James Butterwick is perhaps best-known as a dealer in Russian avant-garde art, but in recent years he has been focusing on the market for Ukrainian artists. At Tefaf Maastricht (25-30 June), he is presenting 25 pieces by Oleksandr Bohomazov, a leading member of the Ukrainian avant-garde whose life centred on Kyiv, where one of his granddaughters still lives and his former homes have miraculously survived Russian bombardment.
The dealer, who first saw Bohomazov’s works at the Barbican in 1988, acknowledges that his push to market the artist’s work might be misinterpreted as cynical. (Butterwick is donating 15% of his Tefaf profits to Ukrainian relief funds.) “Some will say I’m just doing it to sell the work,” Butterwick says. “But what I am doing is promoting a top avant-garde artist. I don’t think Bohomazov is as great as [Kazimir] Malevich. But I don’t think he’s a million miles away.”
Just as Malevich has been at the centre of debates about Russian colonialism in art, Butterwick says unequivocally that Bohomazov, who was ethnically Russian, belongs to Ukraine. “He was born in Ukraine,” Butterwick says. “Of his 50 years on earth, 46 were spent in Kyiv or around Kyiv. That puts him fairly clearly in the Ukrainian camp.”
Bohomazov’s prices have skyrocketed since the 1990s. At Maastricht, Butterwick and Martin Muller of San Francisco’s Modernism gallery are offering 19 works on paper, priced between €20,000 and €165,000, and six oil paintings, ranging from €250,000 to €1.75m for Bohomazov’s Landscape, Caucasus (undulating composition, 1915). Self-Portrait (1914-15) is priced at £950,000. The works will also be shown at Butterwick’s London gallery on 9 June.
Bohomazov’s wife, Wanda Monastyrska, with whom he initially had a tortured courtship, was central to his life and art, and is depicted in several portraits on show at Tefaf. Butterwick has a close relationship with the pair’s granddaughters and provides insights into the couple’s relationship.

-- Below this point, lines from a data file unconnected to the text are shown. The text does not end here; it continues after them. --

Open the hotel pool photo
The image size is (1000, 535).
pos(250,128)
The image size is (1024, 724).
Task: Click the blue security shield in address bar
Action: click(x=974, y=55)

In the portrait Wanda Monastyrska in Front of a New Year Tree (1911, €40,000), “she is actually starting to be interested in Bohomazov not just as an artist but as a potential partner”, Butterwick says. “She is looking at him, but in this slightly suspicious way.”
After Bohomazov died of tuberculosis in 1930, Monastyrska hid his work from the Soviet state, which had turned against the avant-garde, and dragged it in a cart to safety after the Nazis invaded during the Second World War. His oeuvre was rediscovered and displayed, still with some risk, in the 1960s. The provenance of all but one of the works at Tefaf is traceable directly to the family.
Tefaf takes place this month instead of its usual March spot after the fair was postponed in December due to the spread of the Omicron variant of Covid-19. Dealer numbers are up to 243, including 21 that are exhibiting for the first time. Among the star European paintings on show are Gustave Courbet’s Young Girl Sleeping (1847) at Gallery 19C and Luca Giordano’s The Triumph of Galatea (1675) at Colnaghi Gallery. The Museum Boijmans Van Beuningen in Rotterdam, a recipient of the Tefaf Museum Restoration Fund, will display Vincent van Gogh’s Poplars near Nuenen (1885)—the first time a work has been shown pre-restoration.